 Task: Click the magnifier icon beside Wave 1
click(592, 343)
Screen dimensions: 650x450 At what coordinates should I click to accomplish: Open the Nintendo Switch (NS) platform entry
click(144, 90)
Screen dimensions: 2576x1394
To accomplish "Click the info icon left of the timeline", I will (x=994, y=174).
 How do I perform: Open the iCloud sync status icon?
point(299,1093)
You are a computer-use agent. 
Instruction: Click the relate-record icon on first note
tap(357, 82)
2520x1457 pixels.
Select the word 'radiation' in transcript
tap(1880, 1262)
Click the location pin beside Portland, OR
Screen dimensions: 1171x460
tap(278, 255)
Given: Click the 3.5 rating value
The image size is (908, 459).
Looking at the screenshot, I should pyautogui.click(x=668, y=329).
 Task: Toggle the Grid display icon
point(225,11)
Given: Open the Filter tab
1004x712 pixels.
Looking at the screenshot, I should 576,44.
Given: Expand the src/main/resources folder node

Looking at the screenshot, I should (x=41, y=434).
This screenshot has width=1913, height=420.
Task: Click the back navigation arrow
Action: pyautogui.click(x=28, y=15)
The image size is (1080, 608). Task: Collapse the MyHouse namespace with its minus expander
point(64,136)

—————

[Exercise instructions]: Count the lines in the items above that contain the word "dimensions". Reply with the number alone.

[Result for this exercise]: 3